BEGIN EXCERPT PROVIDED

Cross-talk between Janus kinase-signal transducer and activator of transcription pathway and transforming growth factor beta pathways and increased collagen1A1 production in uterine leiomyoma cells.

OBJECTIVE:To characterize the potential interaction between interleukin-6 (IL6), Janus kinase (JAK)-signal transducer and activator of transcription (STAT)-3 (JAK/STAT3) pathway, and Transforming growth factor beta (TGFβ)-3 , and to determine whether such cross-talk was a contributing factor in the dysregulation of type I collagen production in leiomyomas. DESIGN:Laboratory study. SETTING:University research laboratory. PATIENTS:None. INTERVENTIONS:Exposure of leiomyoma and myometrial cell lines to IL6 and STAT3 activators/inhibitors. Western immunoblot analysis and immunohistochemistry. MAIN OUTCOME MEASURES:Expression of STAT3, pSTAT3, SOCS3, COL1A1, and TGFb3. RESULTS:We observed that IL6 increased pSTAT3 as well as collagen1A1 in uterine leiomyoma cells. Direct activation of the JAK/STAT3 pathway increased collagen1A1 production in leiomyoma cells, whereas inhibition of the pathway significantly decreased collagen1A1 production. We further observed that modulation of the JAK/STAT3 pathway also increased the expression of TGFβ3 protein. Leiomyoma cells exposed to TGFβ3 demonstrated a significant decrease in pSTAT3 protein. Myometrial cells demonstrated a less sensitive response to STAT3 modulation and collagen production. CONCLUSION:Cross-talk between the TGFβ pathway and JAK/STAT3 pathway contributes to the fibrotic nature of uterine leiomyomas.

END EXCERPT PROVIDED
BEGIN RECORD EXTRACTS

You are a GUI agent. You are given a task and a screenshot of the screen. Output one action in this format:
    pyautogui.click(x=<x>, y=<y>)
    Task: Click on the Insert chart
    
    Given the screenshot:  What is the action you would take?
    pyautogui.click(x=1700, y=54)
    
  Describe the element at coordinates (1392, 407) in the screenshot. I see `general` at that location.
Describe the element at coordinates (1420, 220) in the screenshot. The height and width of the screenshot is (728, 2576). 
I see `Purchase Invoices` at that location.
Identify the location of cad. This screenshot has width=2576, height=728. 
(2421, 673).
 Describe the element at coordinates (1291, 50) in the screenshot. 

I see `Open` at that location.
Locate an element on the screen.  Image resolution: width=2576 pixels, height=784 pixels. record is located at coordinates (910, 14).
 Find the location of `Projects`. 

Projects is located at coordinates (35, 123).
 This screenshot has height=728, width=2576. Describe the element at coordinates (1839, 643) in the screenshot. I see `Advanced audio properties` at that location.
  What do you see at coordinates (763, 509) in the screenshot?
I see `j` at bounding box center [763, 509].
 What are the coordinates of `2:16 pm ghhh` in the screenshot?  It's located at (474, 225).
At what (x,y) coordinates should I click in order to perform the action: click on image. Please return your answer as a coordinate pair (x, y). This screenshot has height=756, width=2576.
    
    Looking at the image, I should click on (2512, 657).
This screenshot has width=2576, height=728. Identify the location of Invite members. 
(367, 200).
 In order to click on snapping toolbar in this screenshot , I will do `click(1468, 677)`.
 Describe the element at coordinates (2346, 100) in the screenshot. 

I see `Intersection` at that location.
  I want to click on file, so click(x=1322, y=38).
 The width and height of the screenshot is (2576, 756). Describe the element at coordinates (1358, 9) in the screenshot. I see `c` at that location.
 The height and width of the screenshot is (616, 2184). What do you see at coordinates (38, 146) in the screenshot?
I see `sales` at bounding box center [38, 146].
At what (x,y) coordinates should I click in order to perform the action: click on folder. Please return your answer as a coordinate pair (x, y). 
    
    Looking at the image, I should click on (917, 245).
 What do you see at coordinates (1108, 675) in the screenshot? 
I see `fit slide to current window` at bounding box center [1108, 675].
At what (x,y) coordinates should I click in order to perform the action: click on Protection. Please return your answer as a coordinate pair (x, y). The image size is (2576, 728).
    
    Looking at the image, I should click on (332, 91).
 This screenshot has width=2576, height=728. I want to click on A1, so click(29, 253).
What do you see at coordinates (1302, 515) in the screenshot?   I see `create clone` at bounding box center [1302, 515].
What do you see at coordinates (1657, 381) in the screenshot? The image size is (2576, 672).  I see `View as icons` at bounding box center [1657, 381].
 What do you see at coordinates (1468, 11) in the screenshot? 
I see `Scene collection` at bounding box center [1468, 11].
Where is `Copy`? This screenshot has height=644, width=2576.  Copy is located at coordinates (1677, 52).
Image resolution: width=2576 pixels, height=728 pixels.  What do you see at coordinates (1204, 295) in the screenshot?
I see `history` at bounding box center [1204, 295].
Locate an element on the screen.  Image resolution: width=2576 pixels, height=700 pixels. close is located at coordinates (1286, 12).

END RECORD EXTRACTS

▶ PROBLEM
Write out, word for word, the portion of the uterine leiomyoma abstract above that begins at the words "Cross-talk between Janus" and stops after "production in uterine leiomyoma cells.".

▶ EXERCISE SOLUTION
Cross-talk between Janus kinase-signal transducer and activator of transcription pathway and transforming growth factor beta pathways and increased collagen1A1 production in uterine leiomyoma cells.